Compression and deduplication are mature, which is a nice way of saying their evolution is basically done.
It is easy to forget about this due to the low per-gigabyte cost of storage. But that doesn’t mean you should always buy more capacity rather than using what you already have in a smarter arrangement.
On an individual drive level, how full is too full? “It totally depends on use case,” explained Gleb Budman, CEO of storage vendor Backblaze, which is known for its open design and drive reliability reports used by many companies seeking DIY storage-area networks.
“The original reason virtualization was developed was because people were not using all of the processing power of their servers. With drives, hypothetically you have the same thing. Why would you buy a second drive if you have extra space on any of them? You’d want to fill them up to the very last byte. Realistically, there are issues with that. If you fill them up completely, the drive becomes unusable,” Budman noted.
However, that school of thought is based on traditional hard drives—spinning disks, where data isn’t written in the same order as the tracks and sectors—so it doesn’t really apply any longer for solid-state drives, which do not have moving parts.
“With SSDs it’s not an issue,” Budman said. “We haven’t seen anything about, ‘You shouldn’t have your drive more than X percent full’.”
Compression and deduplication are the most mainstream ways of fitting more data onto drives. But the former is just about at the end of its evolution, and the latter has become a standard feature, so neither gives a company much of an edge anymore.
Is compression dead?
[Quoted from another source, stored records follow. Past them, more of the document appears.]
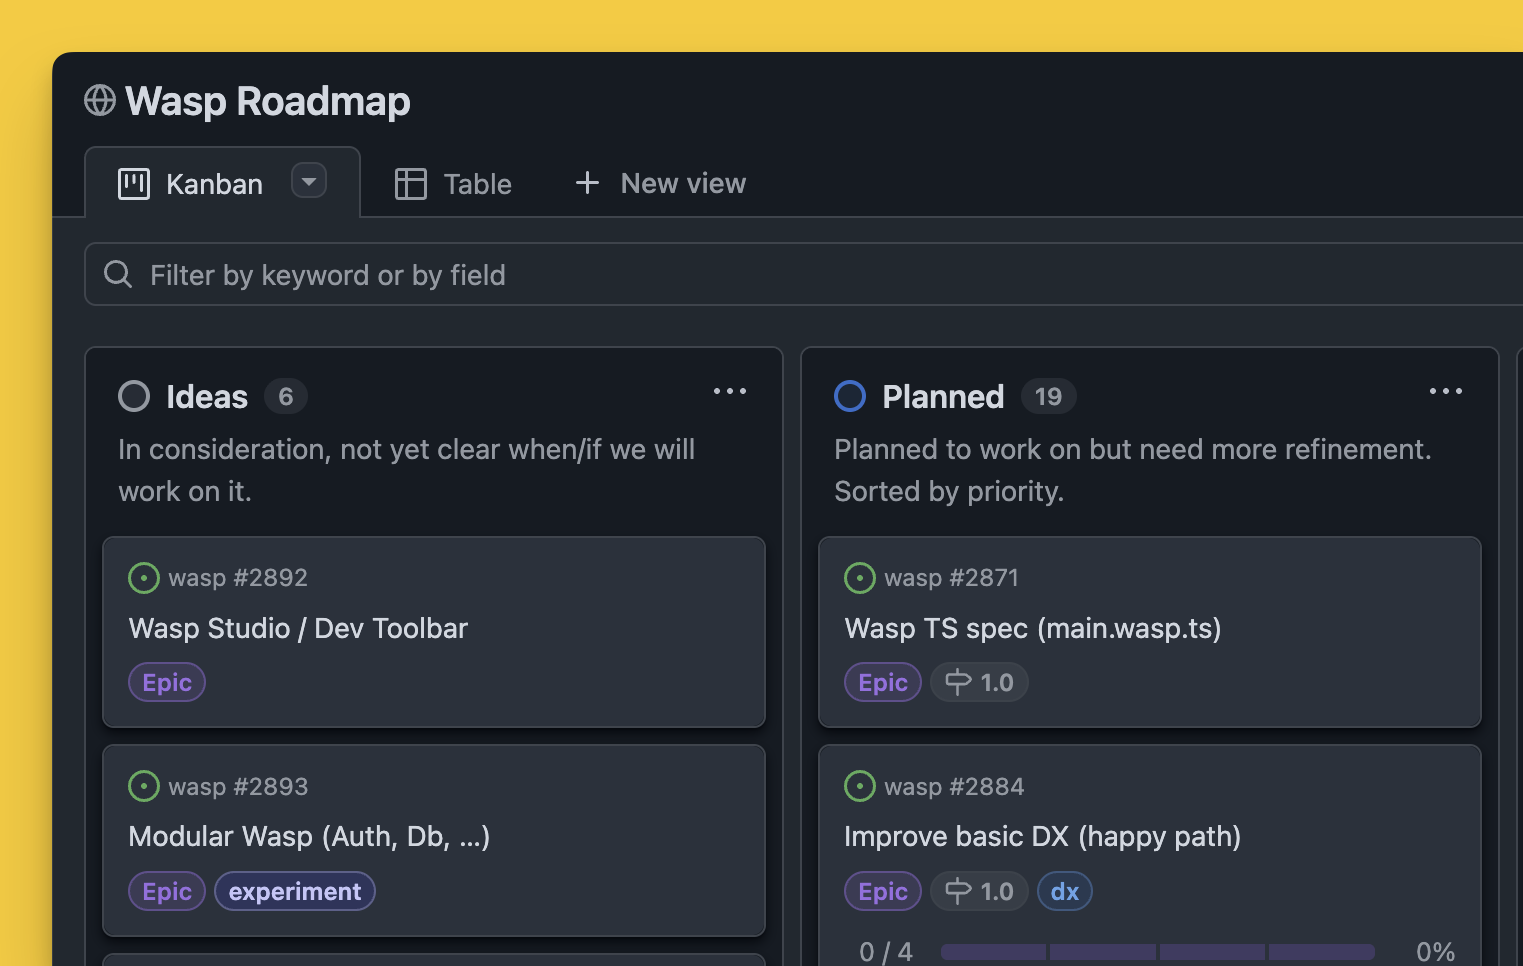Click the magnifier icon in the filter bar
This screenshot has width=1523, height=966.
coord(117,274)
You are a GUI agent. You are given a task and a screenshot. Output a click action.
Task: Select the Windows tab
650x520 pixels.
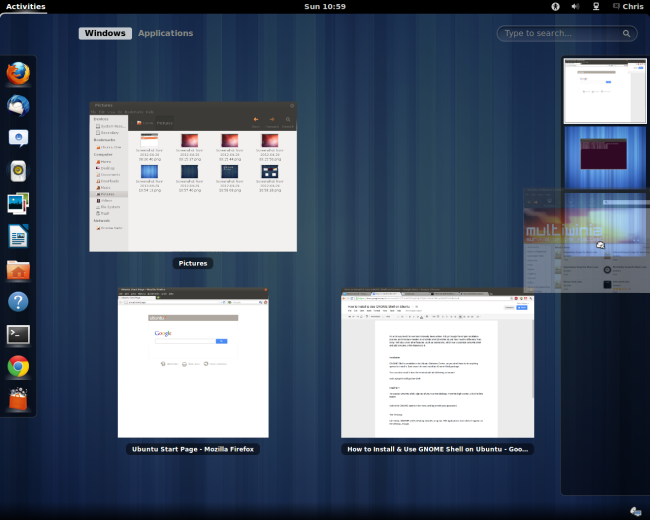[x=105, y=33]
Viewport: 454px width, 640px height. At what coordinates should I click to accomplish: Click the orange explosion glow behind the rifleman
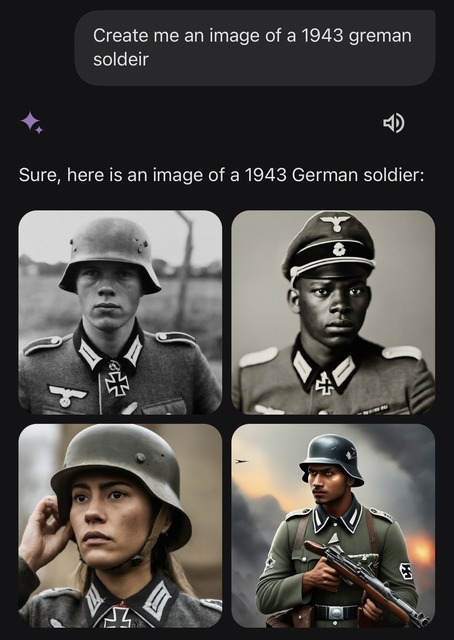coord(421,551)
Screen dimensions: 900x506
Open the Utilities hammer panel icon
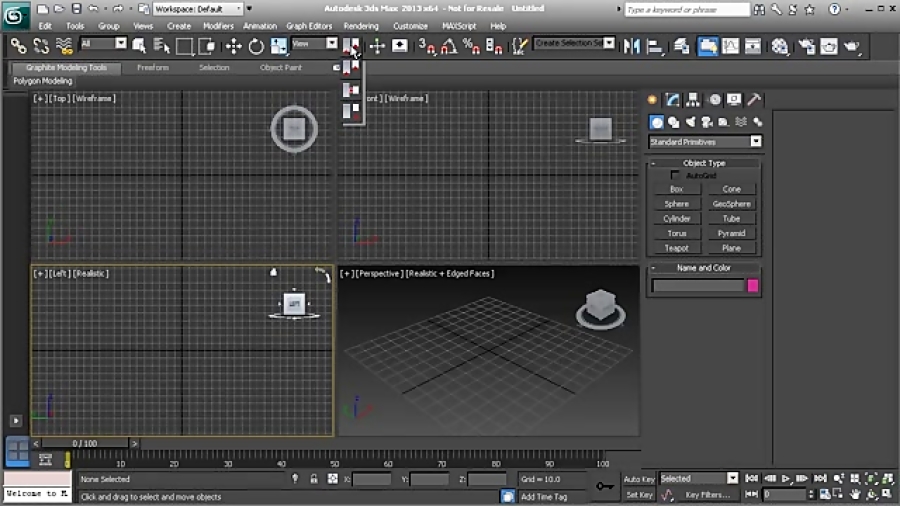pos(755,100)
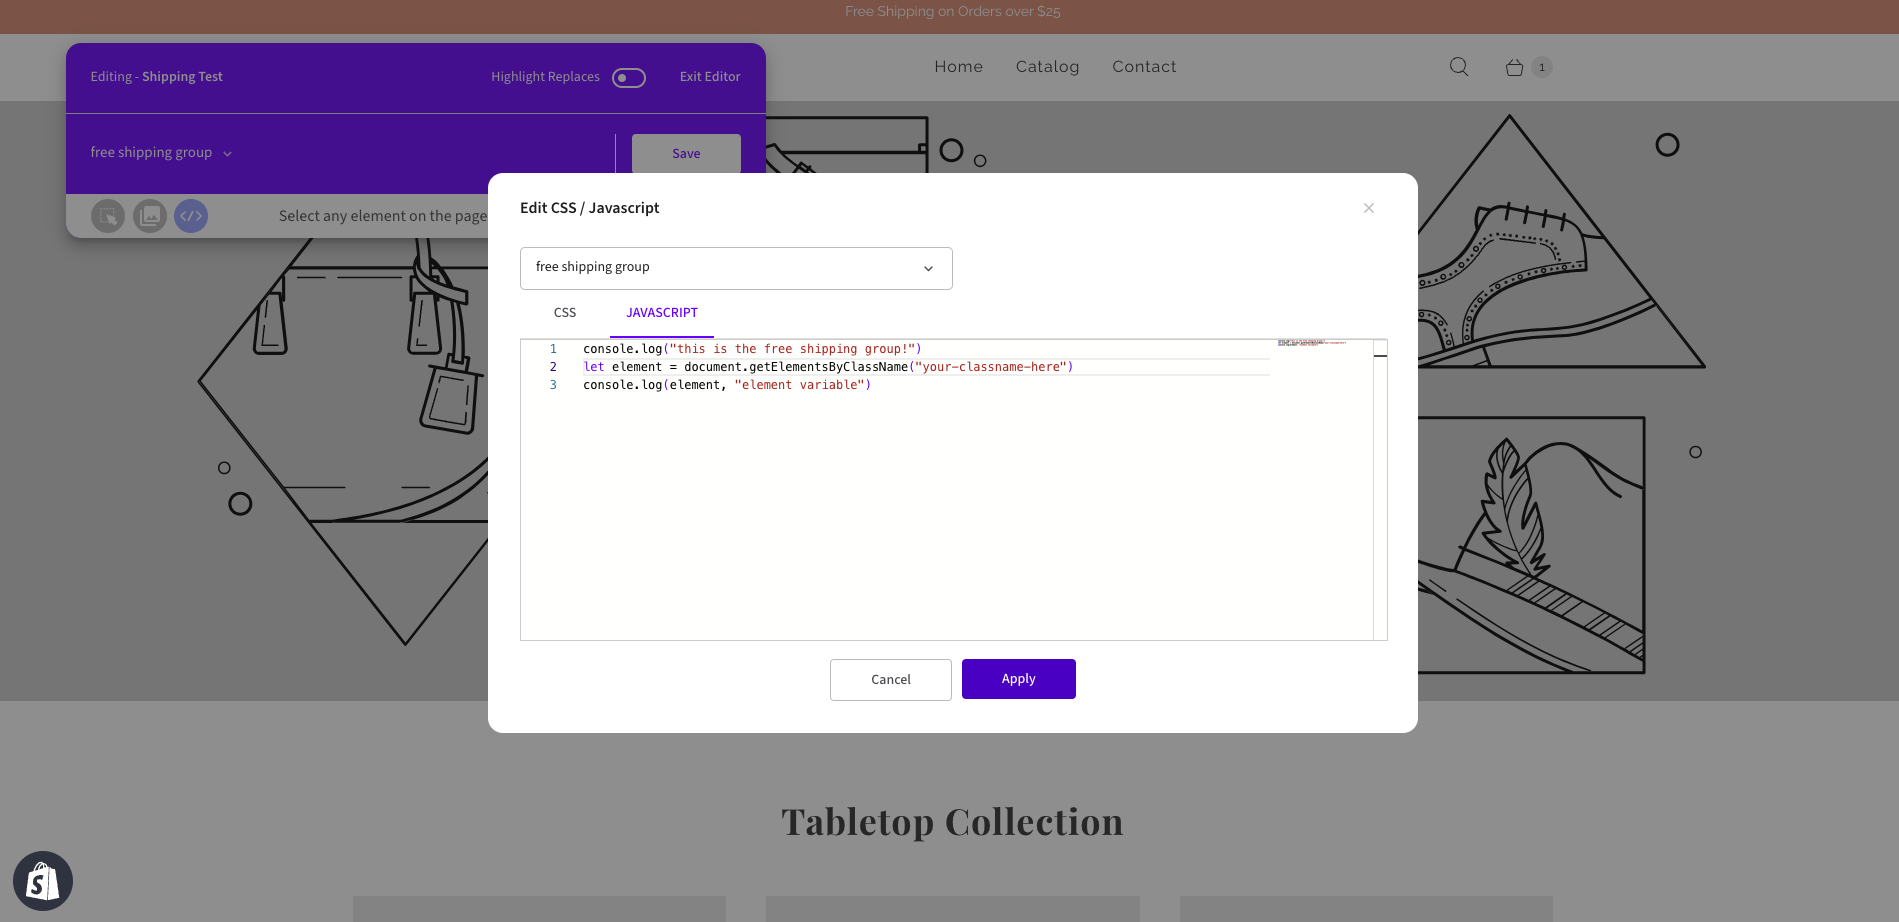Open the store search magnifier icon

[1459, 67]
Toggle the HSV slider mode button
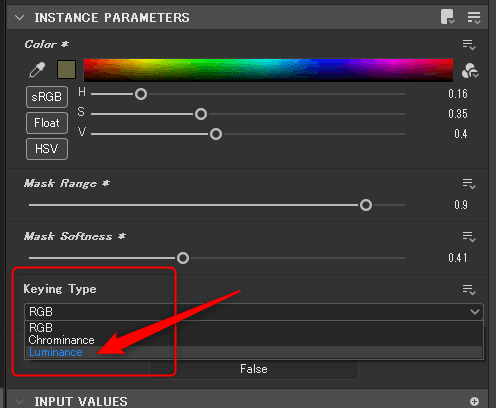Viewport: 496px width, 408px height. (47, 149)
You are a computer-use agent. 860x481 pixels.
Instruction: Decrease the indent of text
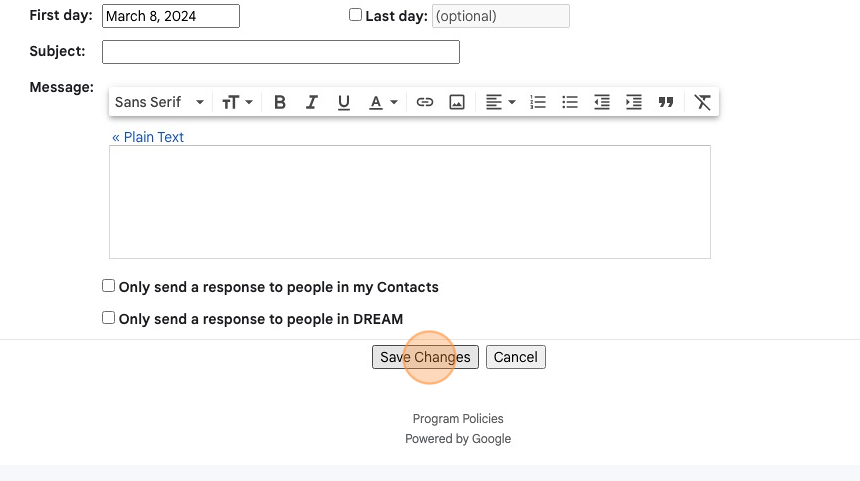coord(602,102)
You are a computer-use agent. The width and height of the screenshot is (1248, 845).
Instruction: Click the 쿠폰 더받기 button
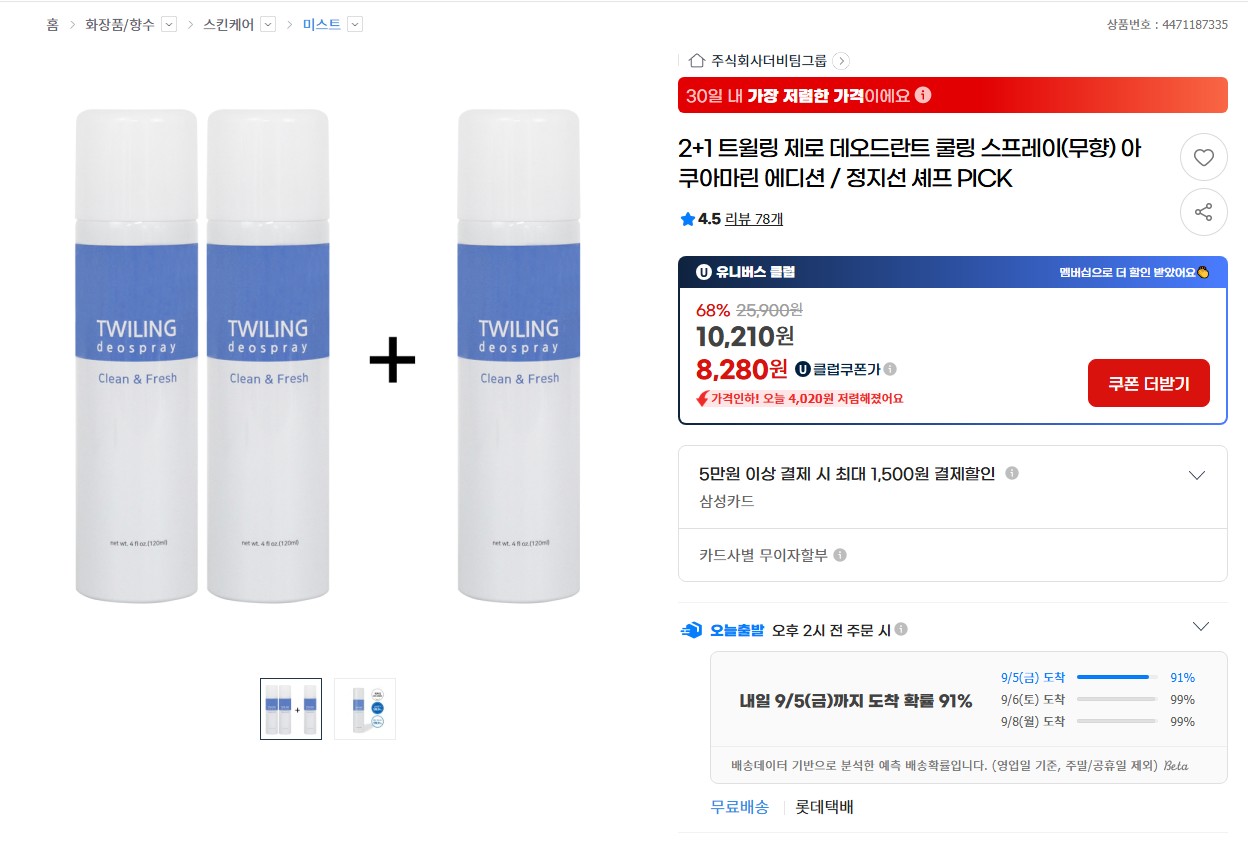[x=1148, y=383]
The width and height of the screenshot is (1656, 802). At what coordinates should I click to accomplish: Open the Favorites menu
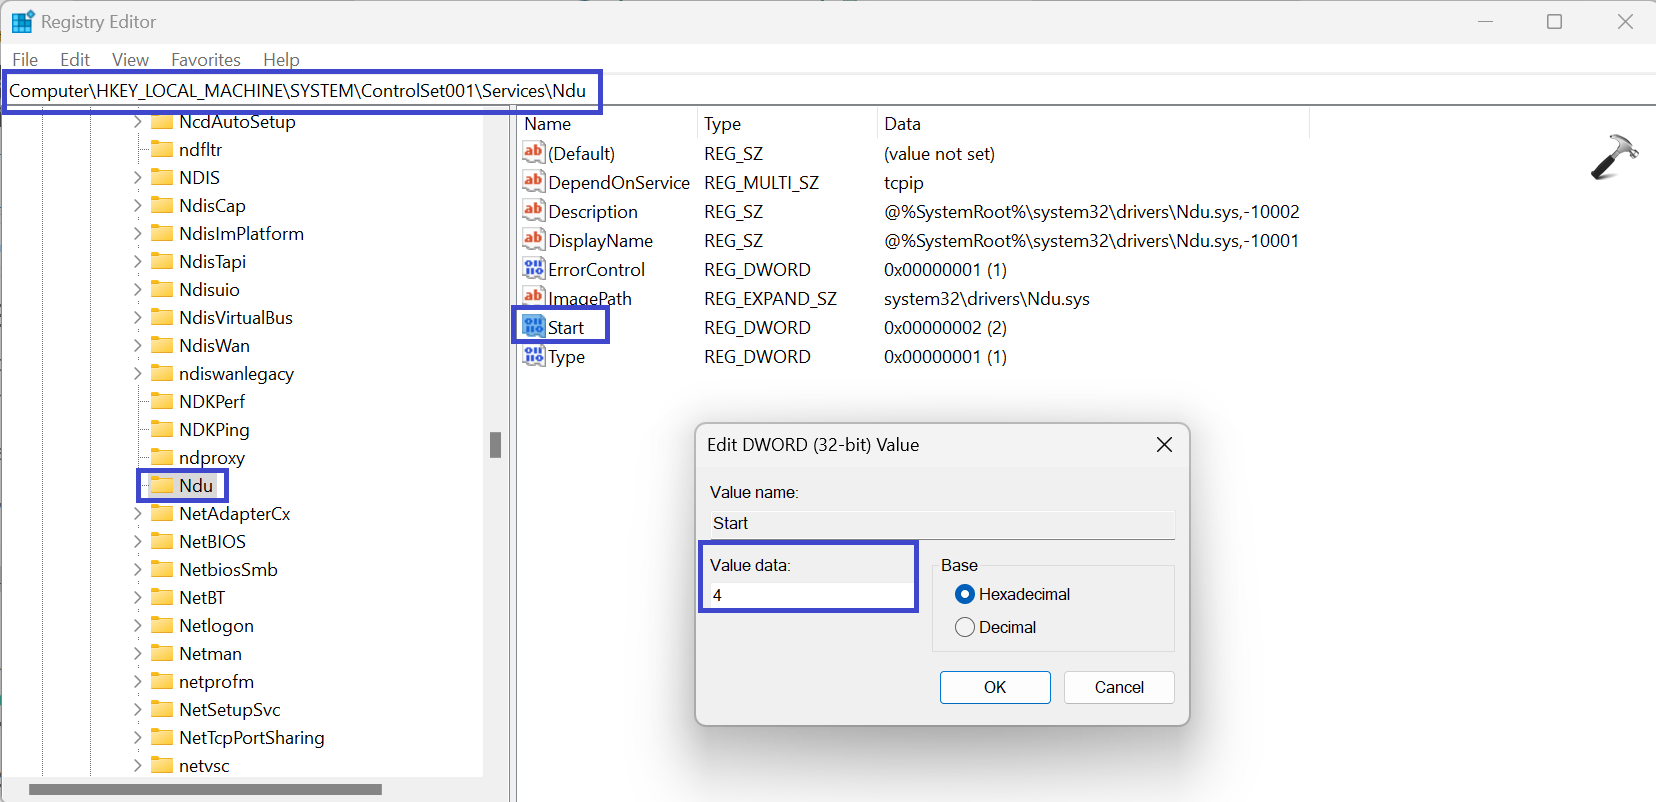(x=205, y=60)
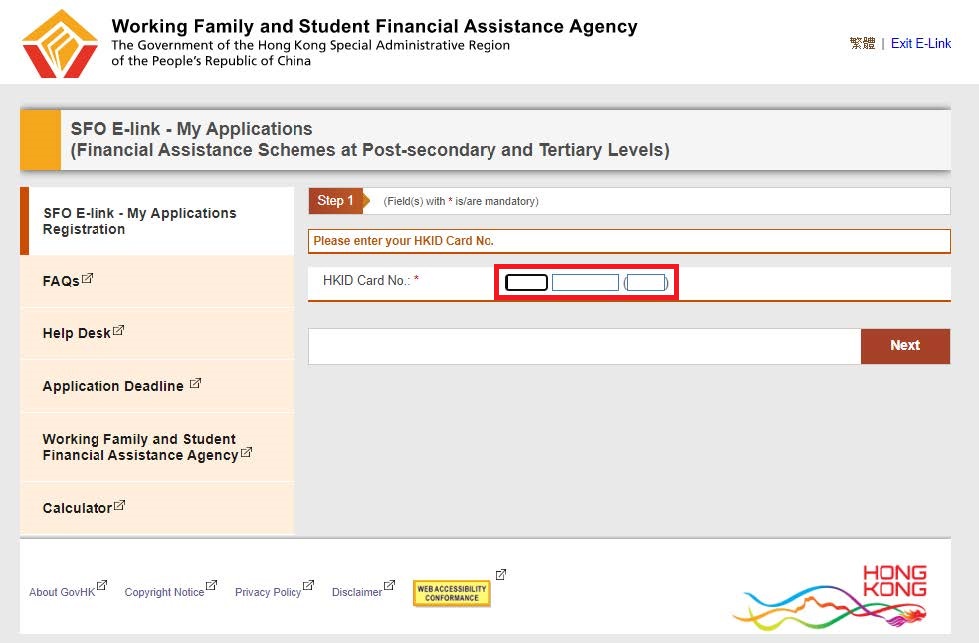This screenshot has height=643, width=979.
Task: Open Working Family and Student Financial Assistance Agency link
Action: 139,447
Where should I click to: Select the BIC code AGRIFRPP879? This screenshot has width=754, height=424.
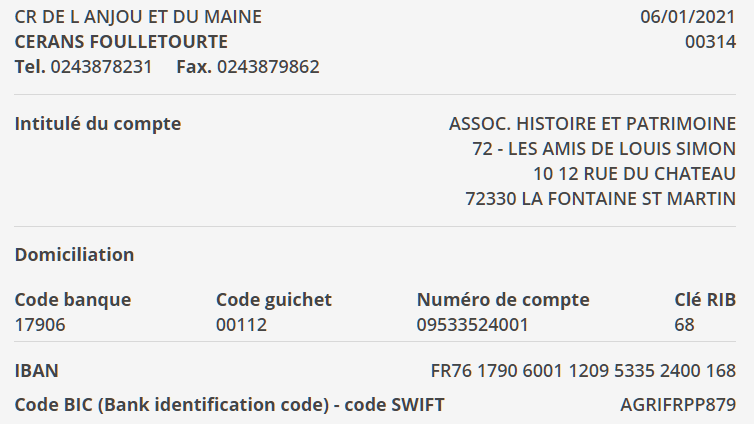(x=678, y=405)
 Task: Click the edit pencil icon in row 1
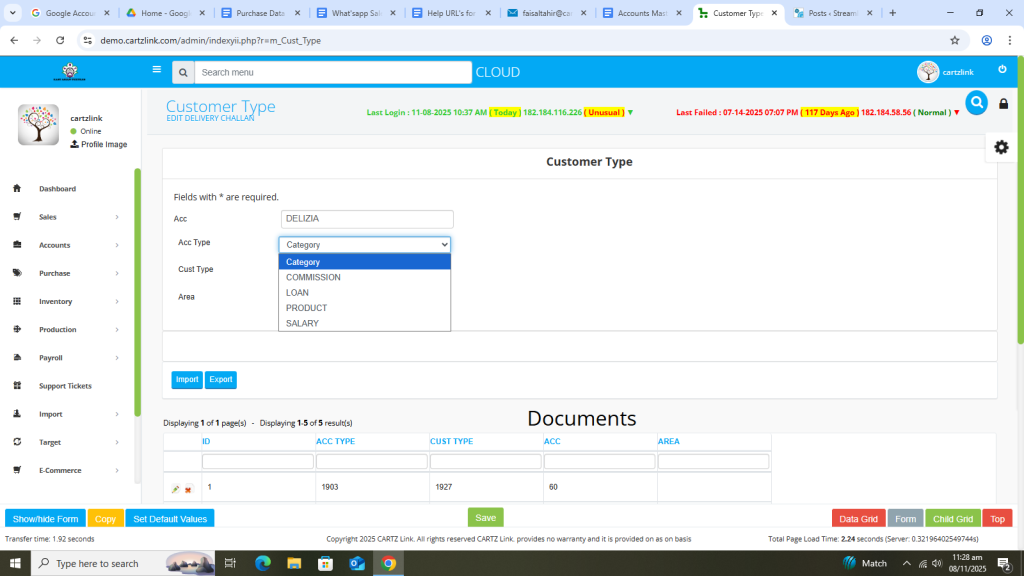[x=176, y=489]
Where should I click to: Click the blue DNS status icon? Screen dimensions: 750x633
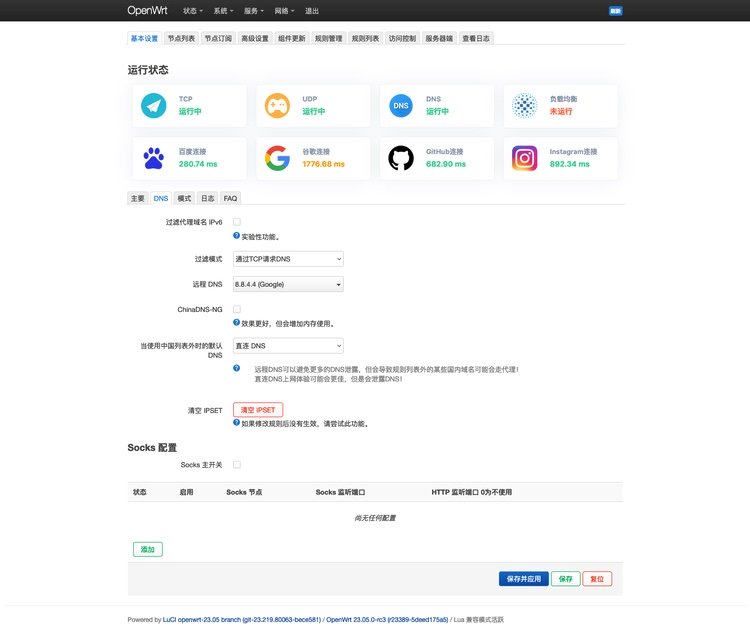[401, 106]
Budman said that’s essentially true, because researchers today need more processing resources than they gain back in compression percentages. Worthwhile leaps forward in compression percentages are in the past, he said. “In the global impact, I think ‘compression is dead’ is a fine framing of what’s happening,” he concurred.
A huge leap forward in compression, announced by independent researcher David Fifield on July 2, 2019, came with the catch that it’s purely theoretical and of no use in real-world IT infrastructure. Fifield’s method was to develop a new form of a zip bomb—a small file that can be expanded to bring down a server by exceeding the drive capacity—which isn’t a new idea but has never been done to his scale.
“I was initially curious about whether there was a way to bypass the code signing requirement on Android,” Fifield told TechRepublic. “That led to an understanding of the zip specification and a study of various implementations—the zip specification contains many ambiguities and redundancies, which lend themselves to divergent implementations,” he said. “These proved numerous enough that what I originally intended to be a web page of a few paragraphs grew into a scientific paper.”
Unfortunately, “The zip bomb can have a high compression ratio because it only stores useless data. It does not apply to compression of meaningful files in any way,” Fifield explained. Future directions may involve similar work with PDF data, he said.
Percentages aside, data that requires urgent processing or low latency definitely shouldn’t be compressed, Budman said. “Today, for a practical user, the thing they can do to be most efficient with their storage is to figure out what data they have, where should it go, and how should they get it there.”